While these figures are likely to be materially skewed by the online purchasing habits of the younger generation and the pre-booking mix of music festivals after race meetings, it is nonetheless positive news for a sport with an historical reputation for popularity among older (often white) men. Racing has made great progress with making the sport attractive to a wider (and often greater) audience, including themed racedays and music concerts, which is clearly paying off – although sometimes to the detriment of its more ‘traditional’ fan base. Balancing the drivers attendance and the drivers of good betting content is likely to become an even more acute need if there is a severe DCMS Review outcome for FOBTs, but a focus on productivity rather than dependency should encourage further positive product reform.
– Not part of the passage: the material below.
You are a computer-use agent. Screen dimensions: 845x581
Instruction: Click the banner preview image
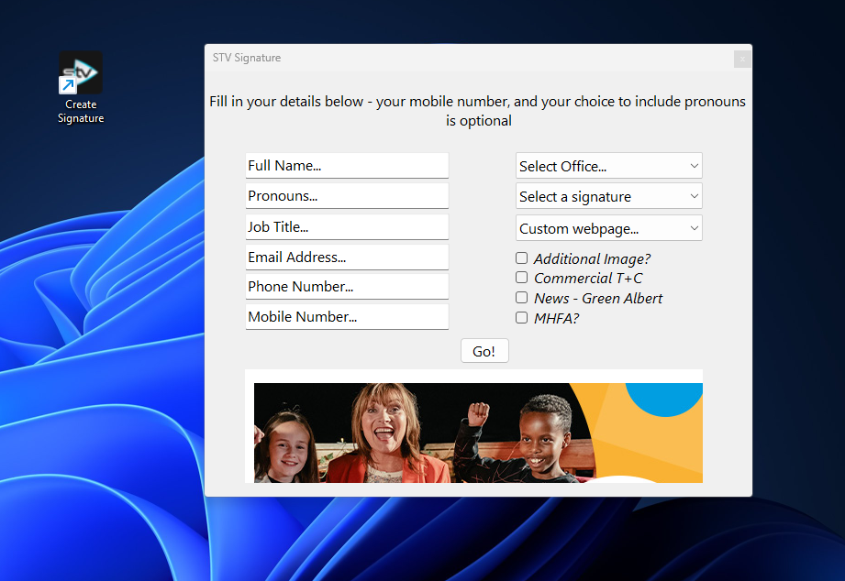click(x=478, y=433)
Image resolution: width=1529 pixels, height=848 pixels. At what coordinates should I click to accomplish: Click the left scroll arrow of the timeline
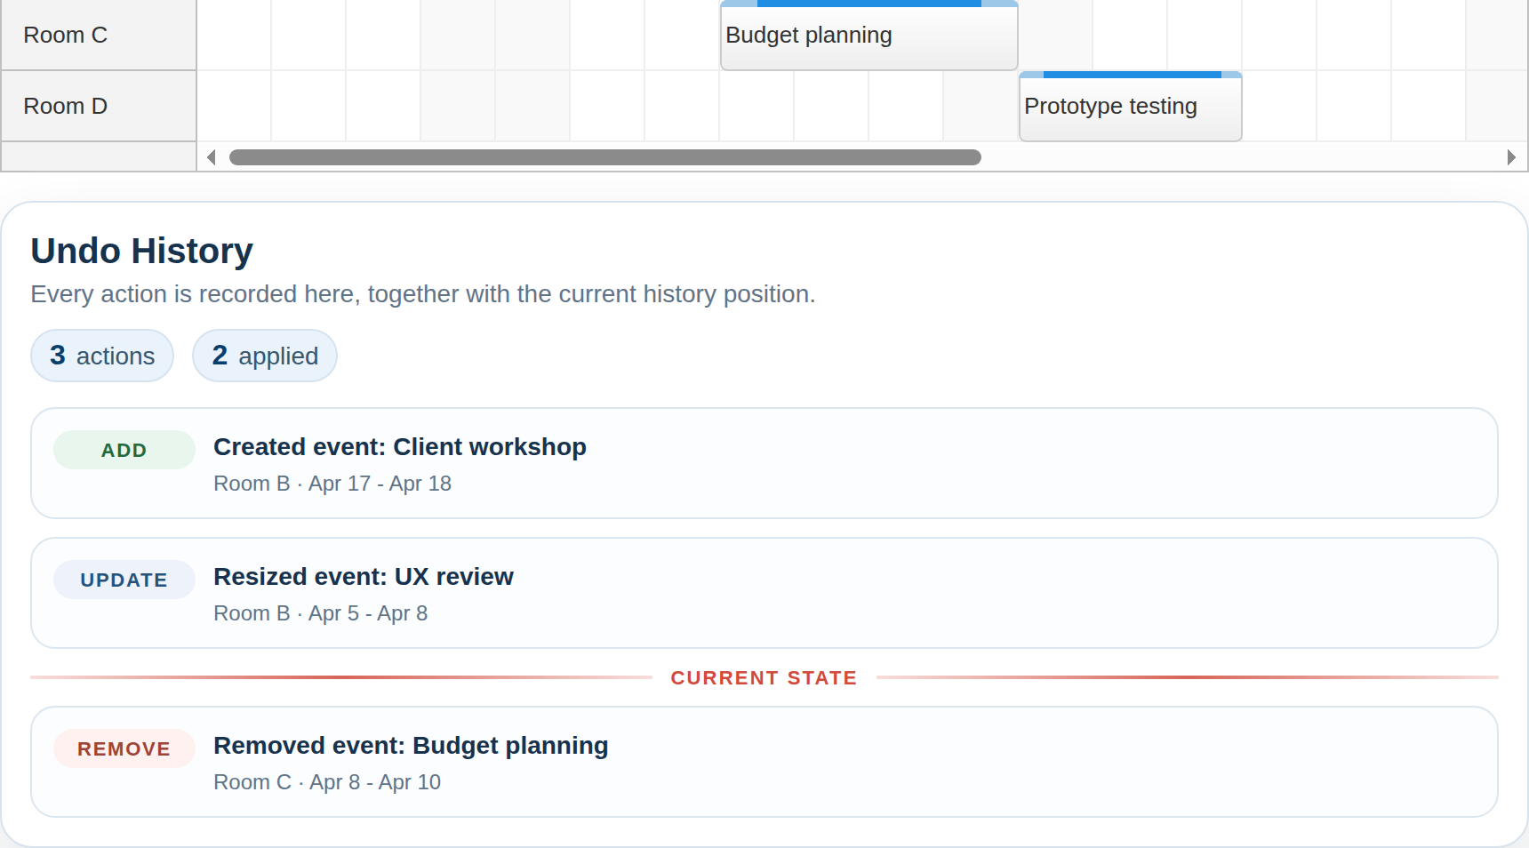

Greece: tax issues – beware of Greeks bearing bills…
GVC has announced that it has been hit with a €189m tax bill relating to a period prior to acquisition in 2013 (ie, Sportingbet-Centric). Despite the figure being way in excess of Greek revenues during this period, GVC has entered into an agreement to pay €7.8m pcm for 24 months (ie, the full amount, which is c. 75% run-rate annual EBITDA ex-Turkey), while contesting the decision. The situation illustrates three key points that are worthy of wider stakeholder consideration. First, markets with unsettled regulatory positions, especially if they have a colourful fiscal approach, can be far more dangerous places to monetize than a simple view on direct .com gambling regulation risk can suggest. Second, the more large, public and M&A-focussed (where open-ended litigation is a real problem) companies become, the more vulnerable they are to ‘enforced compliance’. Finally – and perhaps most dangerously – the result of the contest, if negative for GVC, may point to the dangers of the offshore business-model: with minimal lobbying power and few friends (interestingly, GVC’s Greek partner Centric sold out in October), there is a danger that some jurisdictions see ‘to be regulated’ businesses as increasingly easy targets.
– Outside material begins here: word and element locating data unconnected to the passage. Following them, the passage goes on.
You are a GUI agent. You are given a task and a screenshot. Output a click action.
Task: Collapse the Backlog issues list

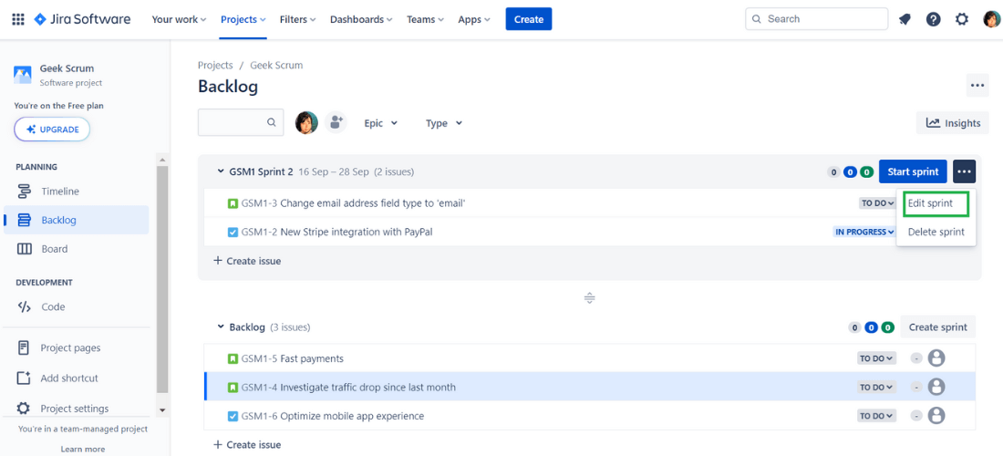[220, 327]
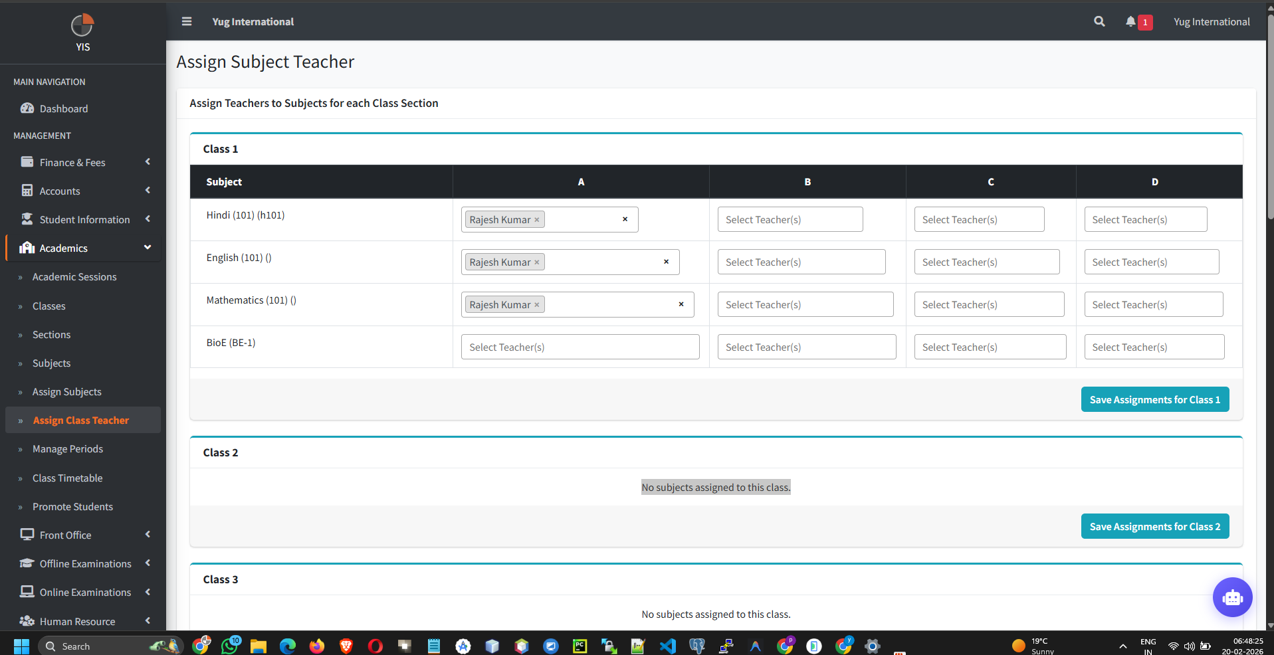Open the search icon in the top bar
This screenshot has height=655, width=1274.
(x=1099, y=21)
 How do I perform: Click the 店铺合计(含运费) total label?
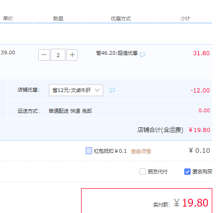pyautogui.click(x=160, y=130)
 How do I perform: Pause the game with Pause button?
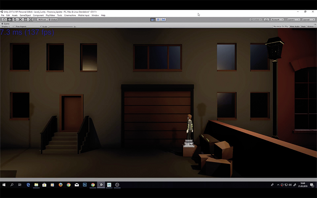[158, 20]
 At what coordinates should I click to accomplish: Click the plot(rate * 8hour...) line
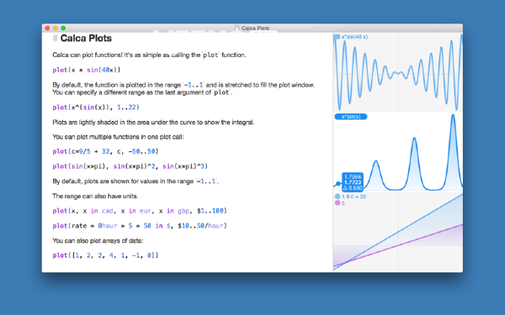(x=140, y=226)
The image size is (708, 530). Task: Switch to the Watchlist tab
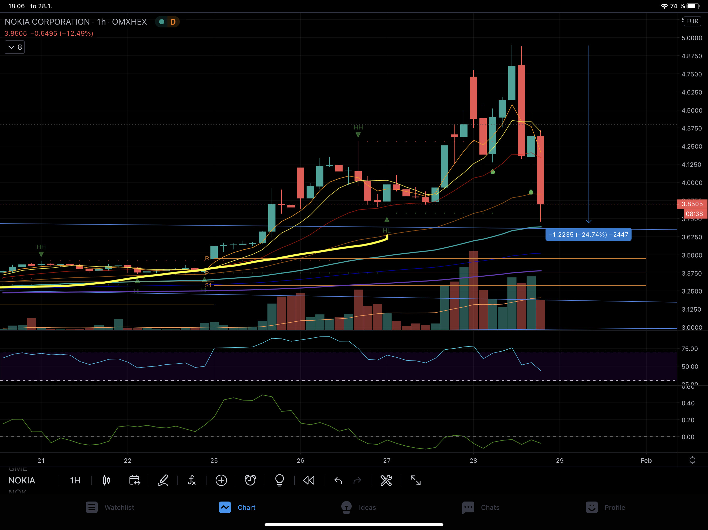pyautogui.click(x=110, y=507)
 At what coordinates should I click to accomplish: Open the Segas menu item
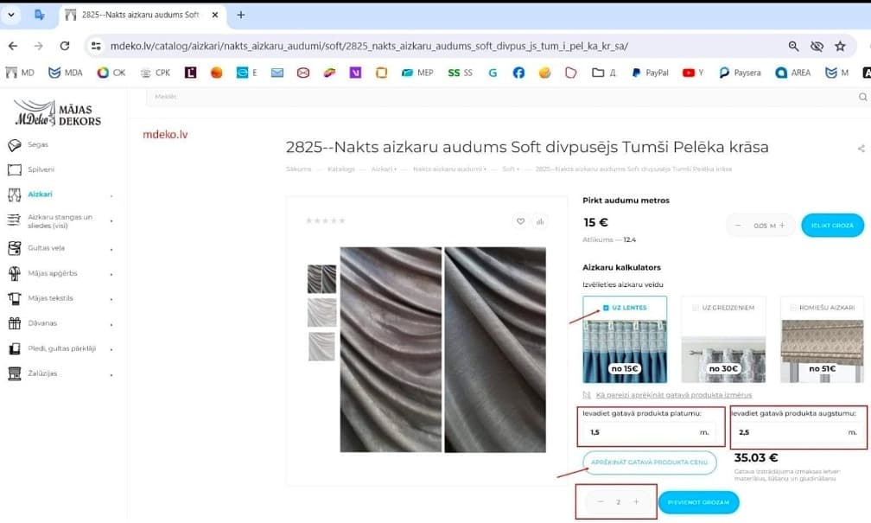(38, 144)
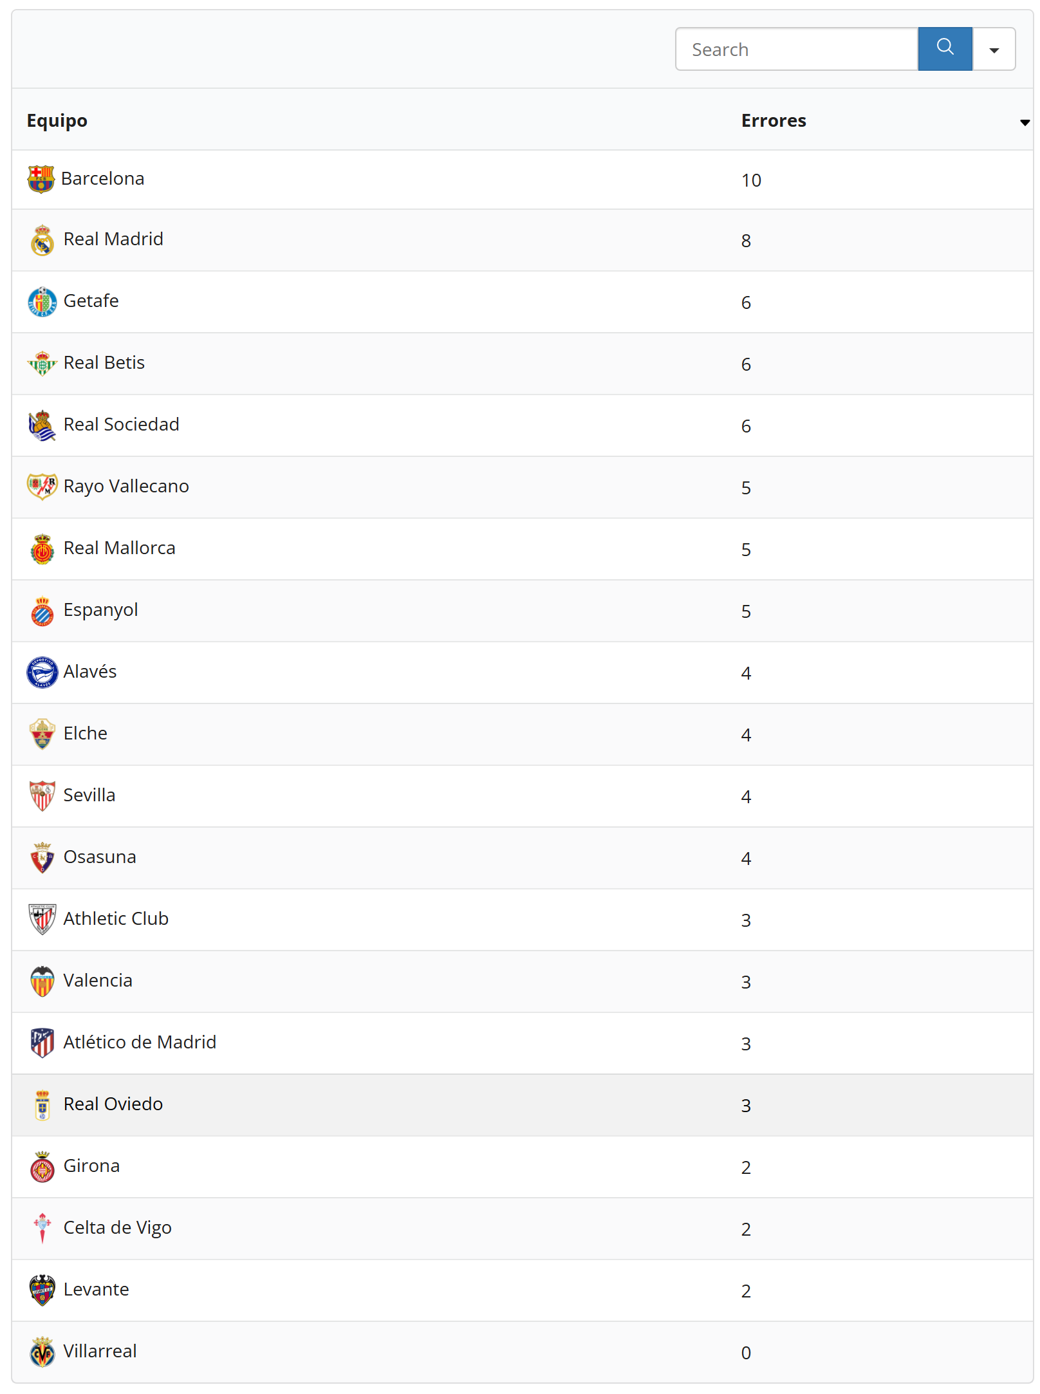The height and width of the screenshot is (1394, 1040).
Task: Click the Athletic Club crest
Action: [42, 919]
Europe: media consumption – Sky’s shift to streaming
Sky TV announced this week that it is soon to launch a complete internet streaming service, which could replace its core satellite offer (although this remains a customer option). Initially launching in Austria and Italy, it will then roll out across Sky’s other European markets. The news was accompanied by H1 results, which showed that the average monthly Sky subscription had fallen by £1 (-2%) to £46 after having been static for three years, and churn rates had increased from 10.2% to 11.6% YoY. This shift to streaming services is further evidence of the channel shift which is affecting media distribution and the need for traditional channels to adapt to changing consumer habits. Typically, streaming services operate at lower price points than bundled services and therefore Sky is likely to refocus its investment strategy in the future. Indeed, the company added that it would reduce its spending on second-tier sports, focusing on providing content which will have wide market appeal across all territories (which could create or at least illustrate wider streaming opportunities for betting-led sports content businesses). Sky needs to invest in new services to remain competitive with the growing strength and relevance of streaming ‘challengers’, but lower bundled subscription pricing will likely reduce the licensing revenue available for all but the top tier sporting events. Equally, the evolving way in which sport is consumed is likely to continue to have a material impact on betting habits across markets.